_PASAJE MOSTRADO:_
————————

Al bajar Jesús por la ladera del monte, grandes multitudes lo seguían. De repente, un hombre con lepra se le acercó y se arrodilló delante de él.
—Señor —dijo el hombre—, si tú quieres, puedes sanarme y dejarme limpio.
Jesús extendió la mano y lo tocó.
—Sí quiero —dijo—. ¡Queda sano!
Al instante, la lepra desapareció.
—No se lo cuentes a nadie —le dijo Jesús—. En cambio, preséntate ante el sacerdote y deja que te examine. Lleva contigo la ofrenda que exige la ley de Moisés a los que son sanados de lepra. Esto será un testimonio público de que has quedado limpio.
Cuando Jesús regresó a Capernaúm, un oficial romano se le acercó y le rogó:
—Señor, mi joven siervo está en cama, paralizado y con terribles dolores.
—Iré a sanarlo —dijo Jesús.
—Señor —dijo el oficial—, no soy digno de que entres en mi casa. Tan solo pronuncia la palabra desde donde estás y mi siervo se sanará. Lo sé porque estoy bajo la autoridad de mis oficiales superiores y tengo autoridad sobre mis soldados. Solo tengo que decir: “Vayan”, y ellos van, o: “Vengan”, y ellos vienen. Y si les digo a mis esclavos: “Hagan esto”, lo hacen.
Al oírlo, Jesús quedó asombrado. Se dirigió a los que lo seguían y dijo: «Les digo la verdad, ¡no he visto una fe como esta en todo Israel! Y les digo que muchos gentiles vendrán de todas partes del mundo —del oriente y del occidente— y se sentarán con Abraham, Isaac y Jacob en la fiesta del reino del cielo. Pero muchos israelitas —para quienes se preparó el reino— serán arrojados a la oscuridad de afuera, donde habrá llanto y rechinar de dientes».

————————

_INFORMACIÓN PROPORCIONADA:_
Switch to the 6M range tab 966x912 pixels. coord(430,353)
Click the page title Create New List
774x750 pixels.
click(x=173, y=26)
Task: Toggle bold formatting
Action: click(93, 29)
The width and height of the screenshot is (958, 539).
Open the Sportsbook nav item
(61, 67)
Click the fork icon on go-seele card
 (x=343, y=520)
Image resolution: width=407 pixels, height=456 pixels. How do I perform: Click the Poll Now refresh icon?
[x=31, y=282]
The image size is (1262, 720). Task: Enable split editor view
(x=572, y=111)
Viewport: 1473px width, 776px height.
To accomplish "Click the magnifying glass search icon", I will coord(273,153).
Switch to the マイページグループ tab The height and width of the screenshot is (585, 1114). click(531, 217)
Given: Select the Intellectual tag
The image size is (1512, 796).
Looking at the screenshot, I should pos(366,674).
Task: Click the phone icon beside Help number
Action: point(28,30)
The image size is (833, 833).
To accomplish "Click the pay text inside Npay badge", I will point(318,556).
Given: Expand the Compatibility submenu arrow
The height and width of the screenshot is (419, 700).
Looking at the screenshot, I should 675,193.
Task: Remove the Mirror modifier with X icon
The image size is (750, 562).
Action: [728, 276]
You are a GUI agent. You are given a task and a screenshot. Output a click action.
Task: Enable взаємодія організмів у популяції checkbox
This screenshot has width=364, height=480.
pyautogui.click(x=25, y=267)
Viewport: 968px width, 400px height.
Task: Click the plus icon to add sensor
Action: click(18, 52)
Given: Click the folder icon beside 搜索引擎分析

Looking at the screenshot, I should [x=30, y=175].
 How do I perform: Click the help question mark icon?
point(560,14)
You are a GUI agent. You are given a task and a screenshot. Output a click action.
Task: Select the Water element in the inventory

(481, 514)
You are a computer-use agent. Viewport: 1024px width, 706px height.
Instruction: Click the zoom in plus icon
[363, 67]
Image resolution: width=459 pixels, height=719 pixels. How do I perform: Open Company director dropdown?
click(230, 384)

————————

_TU OBJETIVO:_
Imprime literalmente el fragmento del pasaje que va desde «Al instante, la» hasta «has quedado limpio.», ambos inclusive. Los registros no guardan relación alguna con el pasaje.

_SOLUCIÓN DEL EJERCICIO:_
Al instante, la lepra desapareció.
—No se lo cuentes a nadie —le dijo Jesús—. En cambio, preséntate ante el sacerdote y deja que te examine. Lleva contigo la ofrenda que exige la ley de Moisés a los que son sanados de lepra. Esto será un testimonio público de que has quedado limpio.